It is reported that, with CONFIG_HZ_PERIODIC=y cpu stays at the
lowest frequency even if the usage goes to 100%, neither ondemand
nor conservative governor works, however performance and
userspace work as expected. If set with CONFIG_NO_HZ_FULL=y,
everything goes well.

This problem is caused by improper calculation of the idle_time
when the load is extremely high(near 100%).

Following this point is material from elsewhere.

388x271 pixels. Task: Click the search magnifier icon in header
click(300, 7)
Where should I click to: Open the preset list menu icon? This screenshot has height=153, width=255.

Firstly, cpufreq_governor
uses get_cpu_idle_time to get the total idle time for specific cpu, then:

1.If the system is configured with CONFIG_NO_HZ_FULL, the idle time is
  returned by ktime_get, which is always increasing, it's OK.
2.However, if the system is configured with CONFIG_HZ_PERIODIC,
  get_cpu_idle_time might not guarantee to be always increasing,
  because it will leverage get_cpu_idle_time_jiffy to calculate the
  idle_time, consider the following scenario:

At T1:
idle_tick_1 = total_tick_1 - user_tick_1

sample period(80ms)...

At T2: ( T2 = T1 + 80ms):
idle_tick_2 = total_tick_2 - user_tick_2

Currently the algorithm is using (idle_tick_2 - idle_tick_1) to
get the delta idle_time during the past sample period, however
it CAN NOT guarantee that idle_tick_2 >= idle_tick_1, especially
when cpu load is high.
(Yes, total_tick_2 >= total_tick_1, and user_tick_2 >= user_tick_1,
but how about idle_tick_2 and idle_tick_1? No guarantee.)
So governor might get a negative value of idle_time during the past
sample period, which might mislead the system that the idle time is
very big(converted to unsigned int), and the busy time is nearly zero,
which causes the governor to always choose the lowest cpufreq,
then cause this problem.

In theory there are two solutions:

1.The logic should not rely on the idle tick during every sample period,
  but be based on the busy tick directly, as this is how 'top' is
  implemented.

2.Or the logic must make sure that the idle_time is strictly increasing
  during each sample period, then there would be no negative idle_time
  anymore. This solution requires minimum modification to current code
  and this patch uses method 2.

Link: https://bugzilla.kernel.org/show_bug.cgi?id=69821
Reported-by: Jan Fikar <j.fikar@gmail.com>
Signed-off-by: Chen Yu <yu.c.chen@intel.com>
---
 drivers/cpufreq/cpufreq_governor.c | 3 +++
 1 file changed, 3 insertions(+)

diff --git a/drivers/cpufreq/cpufreq_governor.c b/drivers/cpufreq/cpufreq_governor.c
index b260576..363445f 100644
--- a/drivers/cpufreq/cpufreq_governor.c
+++ b/drivers/cpufreq/cpufreq_governor.c
@@ -84,6 +84,9 @@ void dbs_check_cpu(struct dbs_data *dbs_data, int cpu)
 			(cur_wall_time - j_cdbs->prev_cpu_wall);
 		j_cdbs->prev_cpu_wall = cur_wall_time;
 
+		if (cur_idle_time < j_cdbs->prev_cpu_idle)
+			cur_idle_time = j_cdbs->prev_cpu_idle;
+
 		idle_time = (unsigned int)
 			(cur_idle_time - j_cdbs->prev_cpu_idle);
 		j_cdbs->prev_cpu_idle = cur_idle_time;